Comparative study on the interaction between 3 CYP2C9 allelic isoforms and benzbromarone by using LC-MS/MS method.

Benzbromarone is a uricosuric drug metabolized predominantly by cytochrome P450 2C9 from in vitro findings. Human CYP2C9 exhibits extensive genetic polymorphism and numbers of clinic studies have demonstrated that CYP2C9 genetic polymorphism has a significant influence on the pharmacokinetics of benzbromarone. But in vitro study on the interaction between CYP2C9 allelic isoforms and benzbromarone was rare. Here, an LC-MS/MS method was established and validated to determine the concentration of benzbromarone in different CYP2C9 enzyme incubation systems for the drug-enzyme interaction study. By selecting appropriate internal standard and optimizing separation system, including mobile phase, sample solvent and gradient elution condition, this LC-MS/MS method was developed with fine linearity (r2 ≥0.996), good reproducibility (RSD≤6.6%), high stability (92.37-114.67%), efficient recovery (91.23-109.82%) and acceptable matrix effect (110.54-115.31%). Based on this method, the interaction between 3 CYP2C9 allelic isoforms and benzbromarone was researched by kinetics parameters (Km , Vmax , Clint ).
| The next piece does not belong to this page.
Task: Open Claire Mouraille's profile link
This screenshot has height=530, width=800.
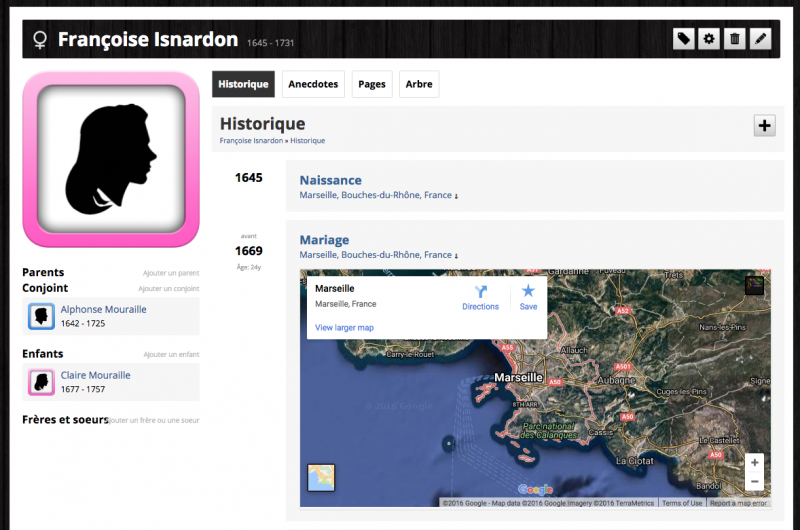Action: [95, 376]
As a result, CYP2C9*1 displayed the highest metabolic activity towards benzbromarone, CYP2C9*2 showed a little lower catalytic activity than CYP2C9*1 (relative clearance/*1=85.86%), CYP2C9*3 showed the lowest catalytic activity (relative clearance/*1=21.57%). The result illustrated that various CYP2C9 allelic isoforms showed different enzymatic activities towards benzbromarone, which could offer effective consultation for personalized administration in clinic.